りんご病が流行っています
両頬がリンゴのように赤くなる「伝染性紅斑」、通称 りんご病が首都圏や東北地方を中心に流行しています。
りんご病は、パルボウィルスが原因で、熱や咳、くしゃみ、関節痛など風邪のような症状が出るのですが、大人の場合はほとんど症状が出ないこともあります。
ウィルスに感染すると1週間ほどで風邪のような症状が出てきて、この時期に最もウィルスを排出して、周りの人に感染させるリスクが高くなります。
さらに1週間ほどすると、典型的な発疹などが出るのですが、その頃には周囲への感染リスクは下がってきます。
- 感染経路と予防
感染した人の咳やくしゃみなどの「しぶし」を吸い込む事で感染したり、食器を共有したり、同じ道具を使ったりして、ウィルスを自分の口や鼻に運ぶ事で感染します。
食器を共有しないこと、マスクをする事、手洗い・うがいする事が予防につながります。
- 妊娠中に感染すると
妊娠中にりんご病に感染すると、赤ちゃんが貧血になる事があります。貧血が進むと心不全となり、体がむくんで、胎児水腫という状態になる事があります。
妊娠20週より前の妊娠初期に感染すると、20%の確率で胎児に感染し、そのうち20%が胎児貧血や胎児水腫になると言われています。つまり、りんご病に感染した妊婦さんの4%に影響が出る、ということです。
妊娠28週以降の妊娠後期に感染した場合の赤ちゃんへのリスクは更に低いと言われています。
りんご病による影響は赤ちゃんの貧血だけで、奇形などの障害を引き起こすわけではなく、また、感染したとしても、赤ちゃんに影響の出る確率は低いため、中絶をする必要はありません。
- 検査方法・治療方法は
妊娠中に感染したかどうかは、妊婦さんの血液検査で調べる事ができます。
ウィルスに感染してから10日ほどすると血液検査で調べる事が出来るようになります。
もし、感染がわかった場合は、定期的にエコー検査をして、赤ちゃんに影響が出ないかどうかを調べていくことになります。

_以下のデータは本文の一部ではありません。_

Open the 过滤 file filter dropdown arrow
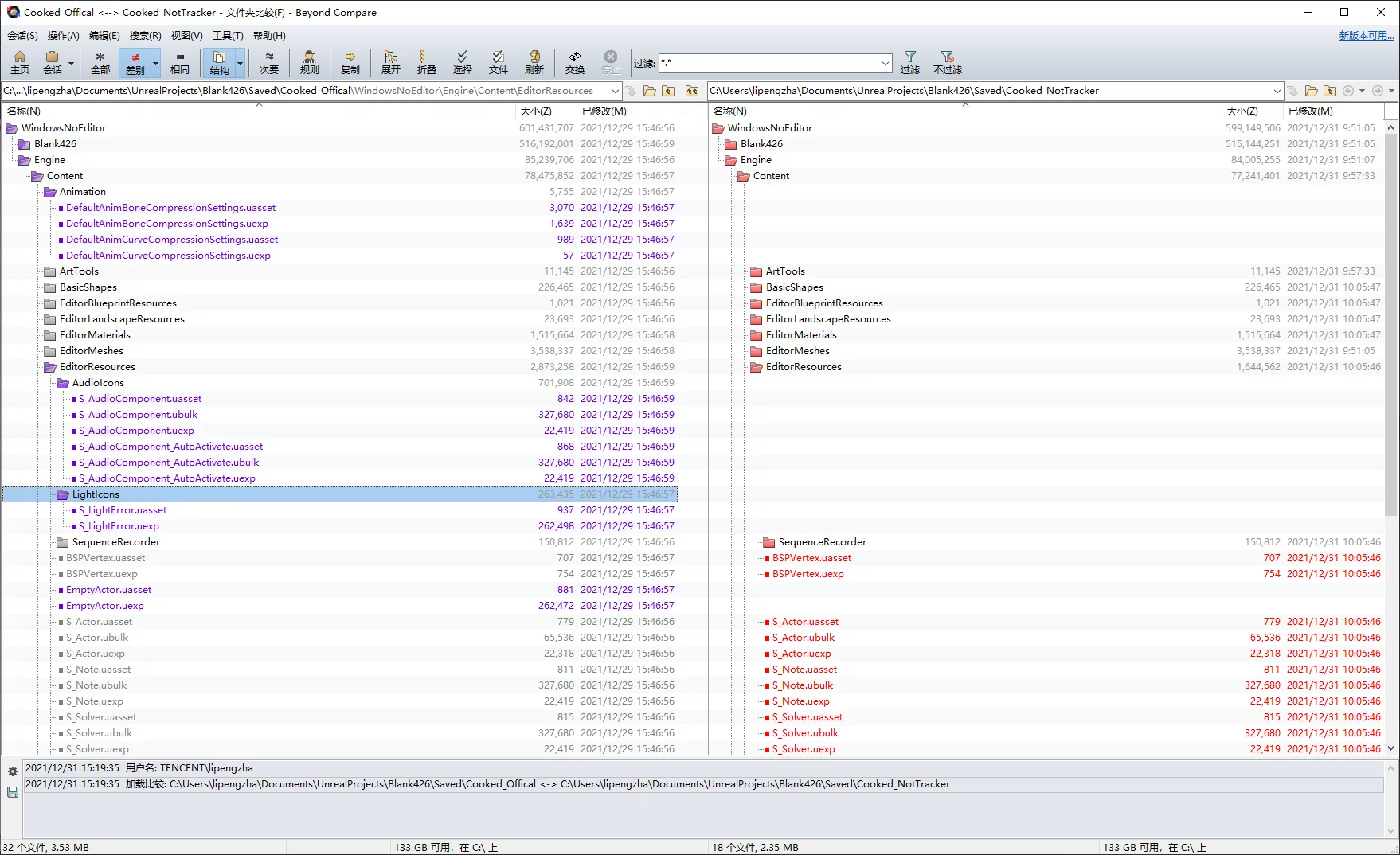 [885, 63]
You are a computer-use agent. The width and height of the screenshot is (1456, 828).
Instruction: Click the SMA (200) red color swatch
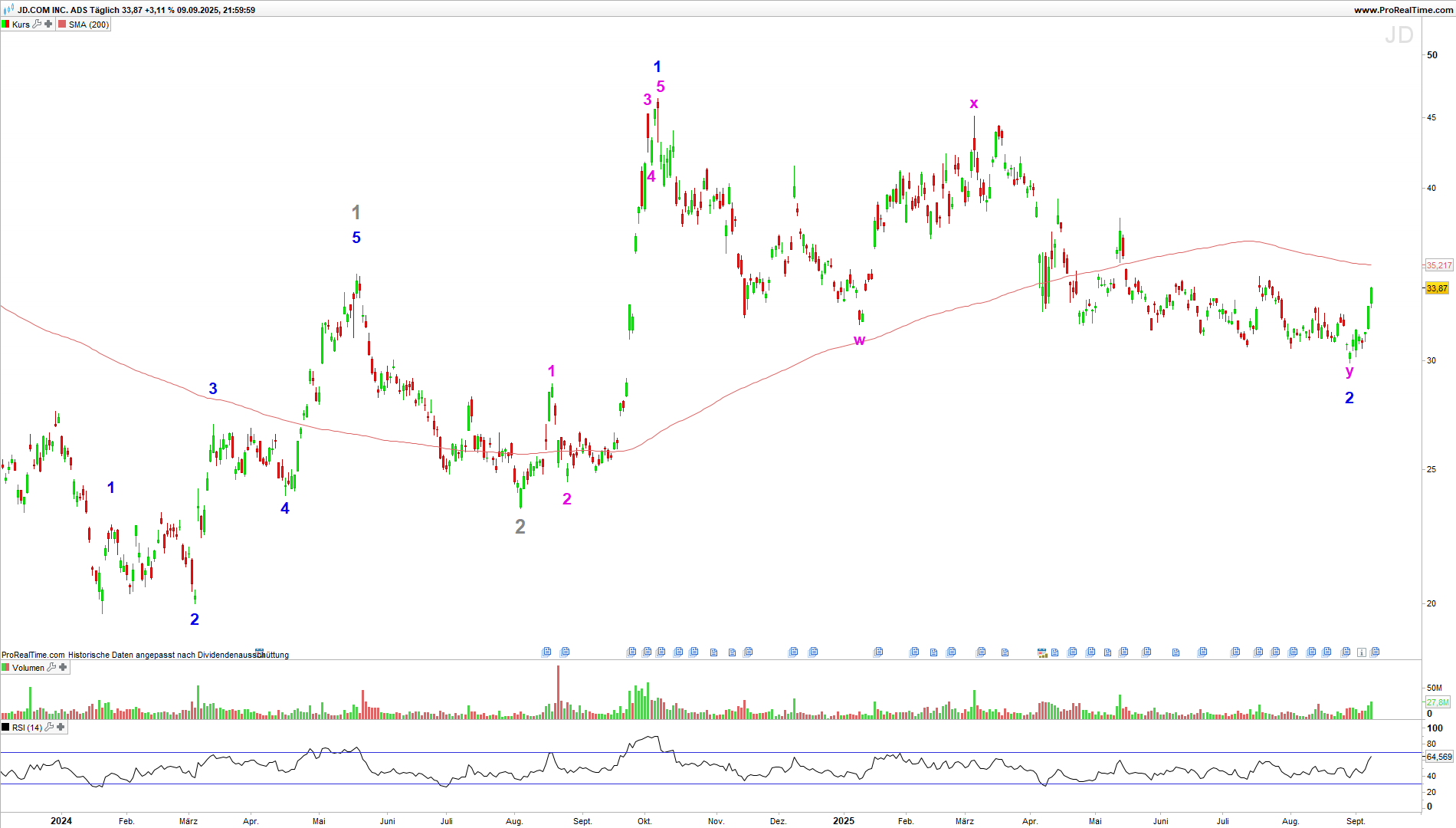pos(62,25)
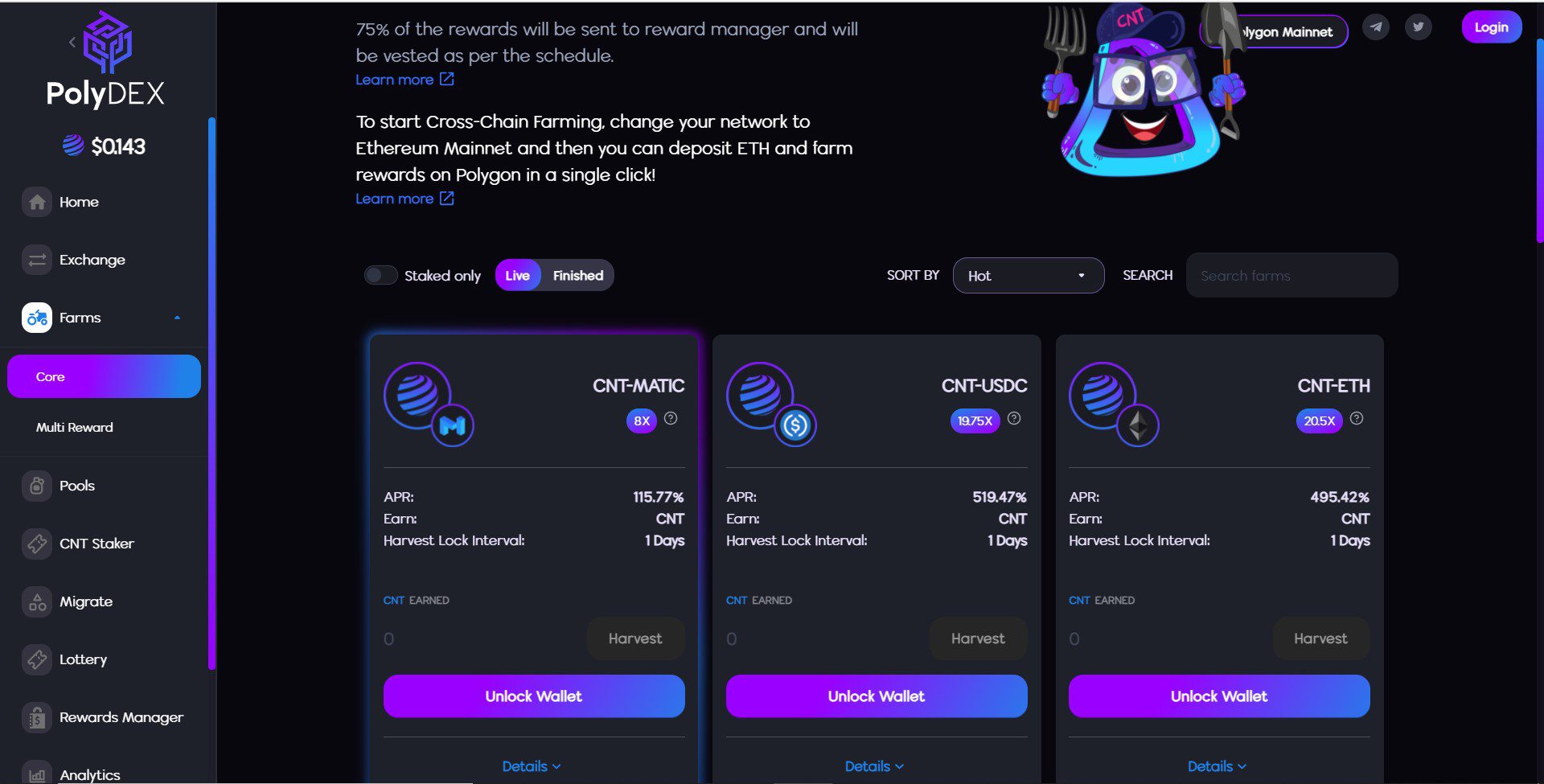Click the Login button
This screenshot has height=784, width=1544.
click(1491, 27)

胎児貧血が進む場合は、妊婦さんのお腹から針を刺して、直接赤ちゃんに輸血する事で治療します。
- 妊娠中に気をつける事
りんご病のワクチンは存在しないため、感染予防を心がけるしかありません。
普通の風邪症状がりんご病や風疹である可能性もあるため、体調の悪い人からは距離を置く、むやみに人混みに出ないなどが大切です。
また、日頃から手洗い・うがい・マスクを心がけましょう。